Forum wonderful jokes to post

xiaoxiao2021-03-06  19

1, go home on the weekend, after dinner, the addendal addict, plan to take a walk. When you shine at the door, Dad asked me to do it? I said: "Go

Smoke! "As a result, Dad searched for a bag of white sand, kneaded me.

2, once from my mother, I went to my wife. After seeing my wife, the habitual call: "Mom!"

3, go to work in the morning, I found that the bicycle is not angry, so I want to call my mother to push it outside the door. Results I said: "Push my tire

go with. "Mom is confused, I smiled and quickly changed, and the result is also said:" Help my car tap! " "

4, once I drove, sitting next to my colleague suddenly asked: "How do you drive a safe case?"

5, once in the toilet, no paper. Just said to my wife: "Take the buttocks of the paper!"

6, a girl is falling in love, I advise her: "The two legs are not looking for, some of the three legs are!"

7, two people fight mouth, suddenly take a sentence next to him: "You are really full of things!"

8, colleagues and people arguing, anxious to open the sentence: "Do you think I have grown up?" I have been wondering what I grew up in the end.

of.

9, the computer class, the machine has a problem with the machine, so he shouted; "Boss, change the machine!"

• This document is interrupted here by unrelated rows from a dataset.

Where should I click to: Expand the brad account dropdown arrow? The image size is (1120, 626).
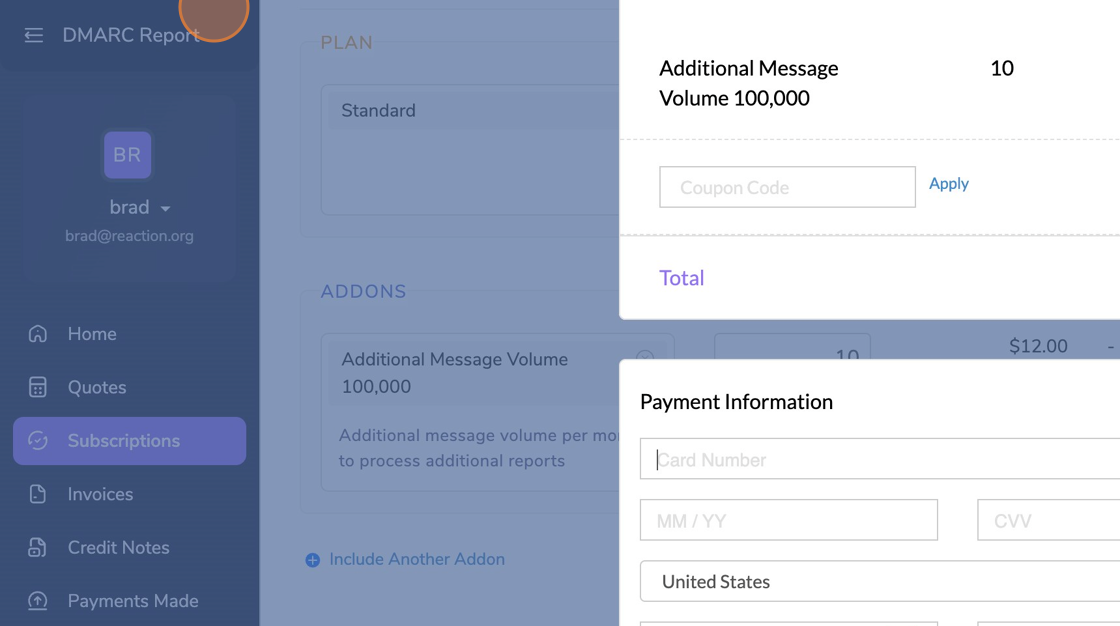click(x=165, y=209)
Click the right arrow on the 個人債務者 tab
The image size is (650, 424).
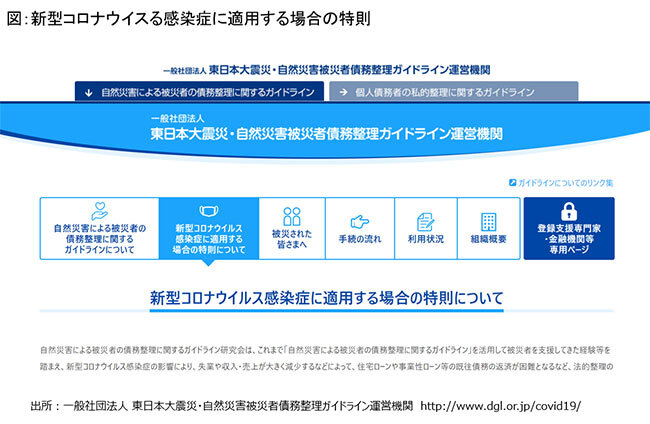[341, 91]
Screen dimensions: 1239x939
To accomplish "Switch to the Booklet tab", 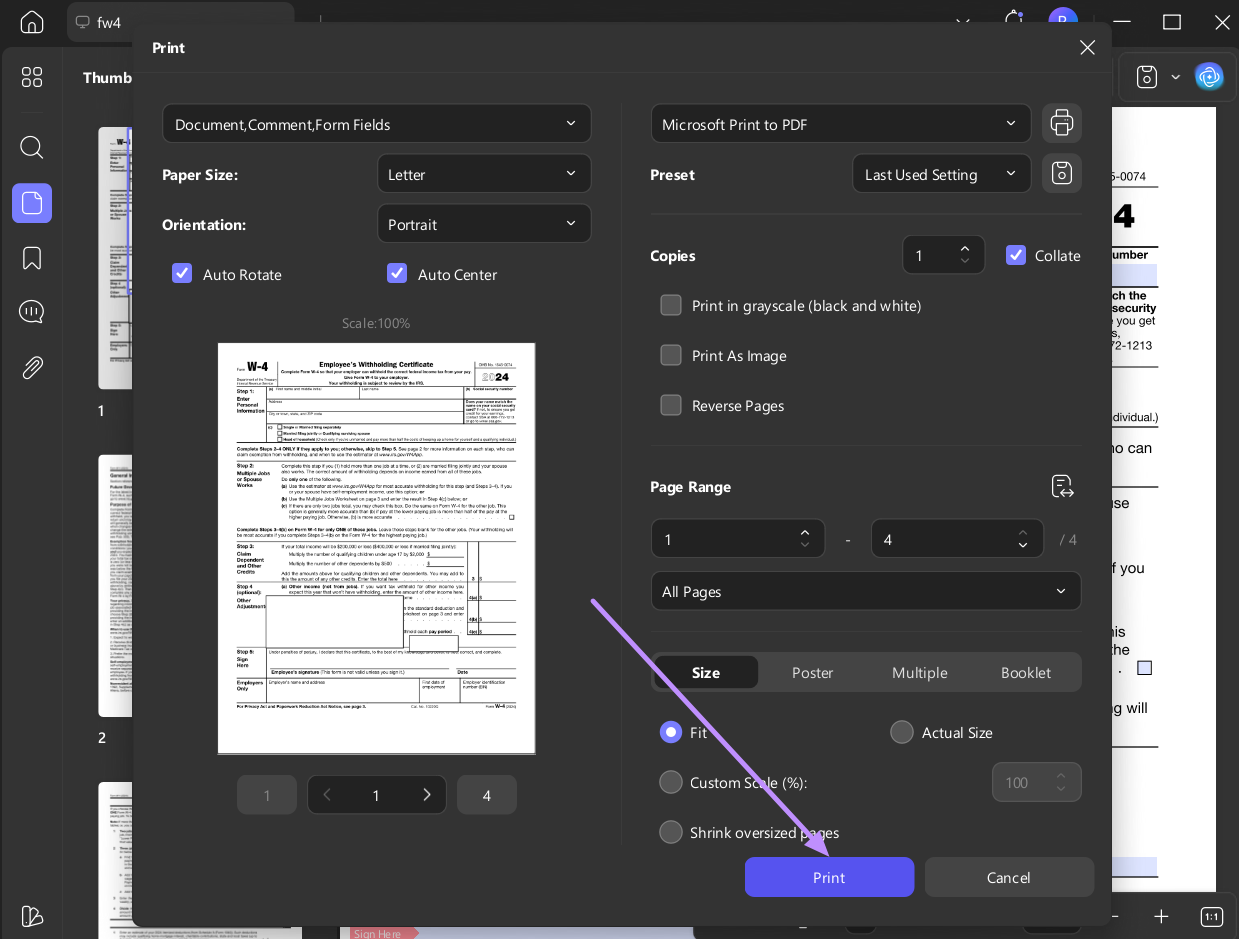I will 1025,672.
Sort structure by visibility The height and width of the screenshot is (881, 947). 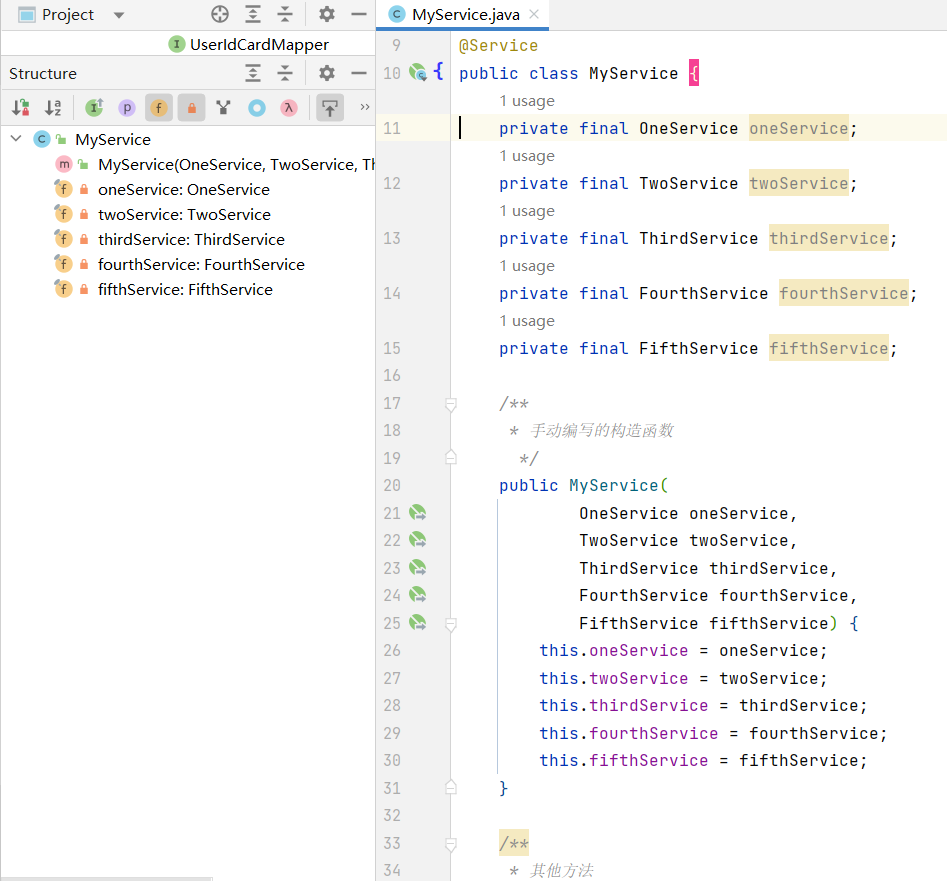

10, watch the post while eating, Edison classic to listen, laugh at her, so she said to me: "Watch again, otherwise

Brain digestion! "

11, once asked a myopia, how many eyes, he wants to say 400 degrees, and the result is 400 watts, the stomach is dying!

12. The leaders of the Education Bureau inspects the inter-class operation. After the end, this should be announced by the physical education teacher "disbanding", but it is in a hurry, forget the words

Half a day, shouted: "Retreat!"

13. When a physical education student is in the internship class, many teachers listen to classes. He is too nervous. In the end, it is necessary to dissolve the team, and the brain is blank.

Hard clamped: "All pay attention, justice! Flash !!"

14. A group of students go to the suburban students to play. We bought a few watermelons in the kitchen. Call a classmate to take the knife, I haven't seen it for a long time.

Come, is doubt, he holds an cut melon, panic saying: I cut the pumpkin. Everyone is laughing, but after two seconds, everyone smiles, it turns out that he holds a melon!

15, a high school has a teacher surnamed Jiang, like Luo Shangying (the Westward Journey Tang Dang), I will ask him questions, out of mouth: "Tang old

Teacher, this title ... "

16, there is something, there is a day, I drive on the road, there is no gas, ask where I have an inflatable, my colleague said: "The street is everywhere.

Ah! "

17. I went to McDonald's to buy a sweet barrel. I finally turned it. I can't wait to say: "Give me two rollers!" I didn't expect that waiter

Speaking loudly; "Two rollers, four dollars!"

18, the girl who touched a long time came out from the bathhouse, wanted to settle, took a half day: "You took a bath,

How much do you have a man? "

19, I have to eat, I said to the boss when I check out: "Husband! Check up!" At the time, the boss was next to ... 20, there was a teacher to go to the next week, see the blackboard did not rub, the anger: "Who is doing a villa in today? Blackboard does not wipe! "

21, once my uncle saw my little girl, suddenly called: "Your skin is so good, but also use protective?"

22, just bought a house, excited to call a buddy: 'I bought a house, but I have to have a house (forgetting "blank")

Decoration. "The buddies said:" Is there only one toilet? " Where do you live? "

23, the teacher left the homework, won't do it, and then go to the office to pay the operation, see the teacher said: "I finish

! "

24, a king's test driver's license day, particularly nervous. The examiner is difficult to say, and he called him a place where there is a fire hydrant. This Just

Tone: "Reporting the fire hydrant, there is an examiner on the side of the road, not allowing parking!"

25, the company raised a dog called: Xiaobai. One day, everyone is funny, my colleague is holding a cookie to talk to the dog: "Xiaobai, the whole office only you feed me." After three seconds, the whole office rushed!